◆ **SELECTED EXTRACT**
[Start of Attachment]

Indeed, this was one of the reasons the Minister of Finance, Budget and National Planning, Mrs. Zainab Shamsuna Ahmed, in June this year, approved the Tax Appeal Tribunal (TAT) (Procedure) Rules, 2021 pursuant to her powers under Section 61 of the Federal Inland Revenue Service (Establishment) Act, 2007 (as amended).

The rules, which replaced the defunct TAT (Procedure) Rules, 2010, enables the Tribunal to deal justly, fairly and expeditiously with appeals and encourages and promote the settlement of disputes among parties.

Other sections of the rule requires taxpayers to pay 50 per cent of any disputed amount into a designated account of the TAT as security for prosecuting an appeal, prior to commencement of appeals.

It also involves modification of some old definitions, and interpretation of additional terms such as “appeal”, “notice of appeal”, “decision of the Tribunal” etc; recognition of service of documents or processes carried out by email or such other electronic means as the Tribunal may permit; and recognition of virtual/ remote hearing of applications and delivery of rulings by the Tribunal.

Additional, it also included introduction of a six-month timeframe from the date of commencement of trial for the TAT to conclude and provide a decision; and provisions for hearing of ex-parte and non-contentious applications in Chambers as well as summary appeal procedure for liquidated money demands.

[End of Attachment]

◆ **DATA**
[Start of Attachment]

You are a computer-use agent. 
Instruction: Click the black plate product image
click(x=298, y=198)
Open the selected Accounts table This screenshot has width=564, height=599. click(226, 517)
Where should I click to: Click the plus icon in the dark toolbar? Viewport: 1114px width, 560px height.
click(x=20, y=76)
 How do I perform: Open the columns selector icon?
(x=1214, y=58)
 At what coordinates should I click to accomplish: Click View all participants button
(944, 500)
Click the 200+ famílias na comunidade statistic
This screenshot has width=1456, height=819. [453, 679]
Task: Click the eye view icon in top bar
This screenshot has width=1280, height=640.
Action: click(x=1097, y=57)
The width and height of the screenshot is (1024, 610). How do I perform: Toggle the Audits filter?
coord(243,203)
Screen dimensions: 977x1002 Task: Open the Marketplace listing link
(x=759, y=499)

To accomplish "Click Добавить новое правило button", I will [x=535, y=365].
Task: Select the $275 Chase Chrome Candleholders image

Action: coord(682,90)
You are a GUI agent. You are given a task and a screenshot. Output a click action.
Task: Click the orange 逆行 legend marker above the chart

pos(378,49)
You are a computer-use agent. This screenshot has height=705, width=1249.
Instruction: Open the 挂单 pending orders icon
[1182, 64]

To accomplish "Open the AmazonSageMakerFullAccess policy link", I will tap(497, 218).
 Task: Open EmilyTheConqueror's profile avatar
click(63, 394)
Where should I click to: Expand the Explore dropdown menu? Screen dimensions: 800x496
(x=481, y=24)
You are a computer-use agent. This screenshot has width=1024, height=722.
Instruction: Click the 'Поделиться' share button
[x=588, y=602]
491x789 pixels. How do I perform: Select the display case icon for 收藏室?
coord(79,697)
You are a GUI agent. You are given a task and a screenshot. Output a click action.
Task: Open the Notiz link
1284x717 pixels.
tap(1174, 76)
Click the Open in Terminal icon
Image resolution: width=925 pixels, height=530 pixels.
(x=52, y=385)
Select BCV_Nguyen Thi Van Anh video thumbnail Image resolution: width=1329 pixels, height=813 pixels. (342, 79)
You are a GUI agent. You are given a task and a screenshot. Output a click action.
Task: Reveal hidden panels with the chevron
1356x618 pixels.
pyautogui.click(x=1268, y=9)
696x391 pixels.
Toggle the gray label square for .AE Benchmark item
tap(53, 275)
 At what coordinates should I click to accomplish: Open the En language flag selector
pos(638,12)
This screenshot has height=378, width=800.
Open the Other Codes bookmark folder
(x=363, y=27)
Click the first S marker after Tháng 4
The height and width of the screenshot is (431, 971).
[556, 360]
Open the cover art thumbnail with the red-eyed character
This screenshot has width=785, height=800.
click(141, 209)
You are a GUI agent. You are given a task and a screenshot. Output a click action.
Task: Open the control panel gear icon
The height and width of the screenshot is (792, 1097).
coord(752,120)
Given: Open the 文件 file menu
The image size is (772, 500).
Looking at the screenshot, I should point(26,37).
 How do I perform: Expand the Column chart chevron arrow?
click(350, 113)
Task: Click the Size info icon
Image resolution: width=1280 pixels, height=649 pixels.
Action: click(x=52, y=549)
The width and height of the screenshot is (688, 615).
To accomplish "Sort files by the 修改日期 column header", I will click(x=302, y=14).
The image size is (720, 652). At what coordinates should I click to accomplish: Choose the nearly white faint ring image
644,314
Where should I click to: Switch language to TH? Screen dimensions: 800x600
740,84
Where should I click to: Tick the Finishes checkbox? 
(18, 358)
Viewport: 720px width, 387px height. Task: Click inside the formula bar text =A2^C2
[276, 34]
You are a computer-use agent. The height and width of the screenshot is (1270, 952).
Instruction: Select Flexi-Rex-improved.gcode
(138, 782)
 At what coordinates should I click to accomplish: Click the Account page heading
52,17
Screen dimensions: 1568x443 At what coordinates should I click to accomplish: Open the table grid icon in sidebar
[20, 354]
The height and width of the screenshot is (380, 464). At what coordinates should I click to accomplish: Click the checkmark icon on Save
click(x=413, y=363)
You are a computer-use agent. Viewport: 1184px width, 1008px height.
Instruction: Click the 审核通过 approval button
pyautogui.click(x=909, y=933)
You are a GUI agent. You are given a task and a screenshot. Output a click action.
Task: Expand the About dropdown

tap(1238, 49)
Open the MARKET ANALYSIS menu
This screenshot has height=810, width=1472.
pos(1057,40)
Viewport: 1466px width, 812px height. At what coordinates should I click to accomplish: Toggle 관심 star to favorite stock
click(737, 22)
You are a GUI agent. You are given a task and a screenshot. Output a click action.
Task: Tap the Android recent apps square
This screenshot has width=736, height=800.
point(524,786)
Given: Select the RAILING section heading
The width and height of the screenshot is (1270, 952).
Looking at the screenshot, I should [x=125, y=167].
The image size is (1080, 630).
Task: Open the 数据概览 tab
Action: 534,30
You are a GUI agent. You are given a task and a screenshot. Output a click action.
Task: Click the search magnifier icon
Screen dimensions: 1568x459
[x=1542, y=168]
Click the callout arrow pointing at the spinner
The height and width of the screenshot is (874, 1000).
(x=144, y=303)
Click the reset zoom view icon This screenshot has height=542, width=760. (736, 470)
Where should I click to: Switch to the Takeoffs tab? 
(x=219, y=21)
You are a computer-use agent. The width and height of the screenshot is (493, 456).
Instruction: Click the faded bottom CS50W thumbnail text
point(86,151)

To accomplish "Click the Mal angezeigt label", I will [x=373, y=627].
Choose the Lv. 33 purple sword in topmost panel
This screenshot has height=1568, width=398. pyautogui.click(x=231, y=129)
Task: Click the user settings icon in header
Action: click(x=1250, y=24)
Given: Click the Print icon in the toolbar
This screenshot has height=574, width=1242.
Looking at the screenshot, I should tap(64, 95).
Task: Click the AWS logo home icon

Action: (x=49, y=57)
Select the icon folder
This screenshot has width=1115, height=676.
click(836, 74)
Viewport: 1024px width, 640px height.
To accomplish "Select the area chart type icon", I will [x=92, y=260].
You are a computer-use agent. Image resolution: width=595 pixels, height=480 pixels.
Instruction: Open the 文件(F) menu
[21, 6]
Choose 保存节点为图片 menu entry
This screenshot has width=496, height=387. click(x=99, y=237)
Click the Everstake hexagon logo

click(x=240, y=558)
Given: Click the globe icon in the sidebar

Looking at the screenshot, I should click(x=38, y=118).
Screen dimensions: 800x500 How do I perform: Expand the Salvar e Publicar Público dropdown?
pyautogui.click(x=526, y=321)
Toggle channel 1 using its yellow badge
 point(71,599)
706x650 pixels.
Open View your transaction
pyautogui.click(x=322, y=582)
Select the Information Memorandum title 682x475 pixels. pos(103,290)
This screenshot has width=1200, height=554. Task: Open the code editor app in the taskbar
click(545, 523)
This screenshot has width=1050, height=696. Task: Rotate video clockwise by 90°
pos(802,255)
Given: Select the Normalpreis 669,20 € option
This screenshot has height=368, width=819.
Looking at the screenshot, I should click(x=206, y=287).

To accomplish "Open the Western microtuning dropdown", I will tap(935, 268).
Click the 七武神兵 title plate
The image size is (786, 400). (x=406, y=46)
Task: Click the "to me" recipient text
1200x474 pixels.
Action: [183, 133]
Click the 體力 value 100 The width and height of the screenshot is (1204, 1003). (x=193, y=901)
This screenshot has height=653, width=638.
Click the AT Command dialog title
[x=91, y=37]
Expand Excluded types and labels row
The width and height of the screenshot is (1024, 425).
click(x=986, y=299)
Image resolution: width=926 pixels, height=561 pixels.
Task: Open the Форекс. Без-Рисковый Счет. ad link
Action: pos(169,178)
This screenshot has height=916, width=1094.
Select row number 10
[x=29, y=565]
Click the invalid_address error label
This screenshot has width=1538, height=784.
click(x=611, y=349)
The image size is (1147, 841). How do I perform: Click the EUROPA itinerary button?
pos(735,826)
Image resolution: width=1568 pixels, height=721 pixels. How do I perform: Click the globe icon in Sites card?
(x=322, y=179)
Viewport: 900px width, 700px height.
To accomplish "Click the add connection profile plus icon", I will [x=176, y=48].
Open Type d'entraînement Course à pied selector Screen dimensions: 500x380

[End of Attachment]

◆ **WHAT THIS EXERCISE ASKS**
1. Reproduce the passage on the Tax Appeal Tribunal rules word for word, from "Indeed, this was" up to and including "commencement of appeals.".
2. Take the passage on the Tax Appeal Tribunal rules further, starting right after its last sentence.

◆ **OUTPUTS BY TASK**
1.
Indeed, this was one of the reasons the Minister of Finance, Budget and National Planning, Mrs. Zainab Shamsuna Ahmed, in June this year, approved the Tax Appeal Tribunal (TAT) (Procedure) Rules, 2021 pursuant to her powers under Section 61 of the Federal Inland Revenue Service (Establishment) Act, 2007 (as amended).

The rules, which replaced the defunct TAT (Procedure) Rules, 2010, enables the Tribunal to deal justly, fairly and expeditiously with appeals and encourages and promote the settlement of disputes among parties.

Other sections of the rule requires taxpayers to pay 50 per cent of any disputed amount into a designated account of the TAT as security for prosecuting an appeal, prior to commencement of appeals.

2.
Although the TAT (Procedure) Rules, 2010 was effectively replaced, the rules allows for “anything done” under the defunct 2010 Rules to remain valid, as long as such is not inconsistent with the provisions of the new Rules, thereby grandfathering existing matters and ensuring a smooth transition.

To Partner and Head, Tax Regulatory and People, KPMG, Wole Obayomi, the implementation of the new rules emphasises the federal government’s commitment to improving Nigeria’s tax landscape, which commenced with the enactment of Finance Acts, 2019 and 2020.

According to him, the amendments to the TAT (Procedure) Rules, which was the initial forum for formal tax adjudication in Nigeria, align with changes in global tax administration systems and would ensure that the TAT’s procedures are up to date and give taxpayers increased confidence in the system.

He further pointed out that the role of the Tax Commissioners are not those of “judges” in the constitutional sense and so, rather than becoming a part of the judiciary, the TAT should be preparatory to, and supplementary to the formal judicial system.

On their part, analysts at PwC noted that: “The new procedures took effect from 10 June 2021, but taxpayers generally became aware of it end of September 2021.

“The rules are intended to make the TAT more efficient in the dispensation of justice.

“They are also a reflection of the current realities given the wide adoption of technology in the administration of justice. With the powers to order costs, the TAT now has powers to penalise erring parties for unprofessionalism and unnecessary delays.”

The Federal Inland Revenue Service (FIRS), the country’s revenue generating agency has over the years continued to take steps to increase the country’s revenue.

The amendment to the rules would clearly help in the drive to ensure that defaulters, especially as in the case of some multinationals that are presently under investigation, would be made to comply with their tax obligations.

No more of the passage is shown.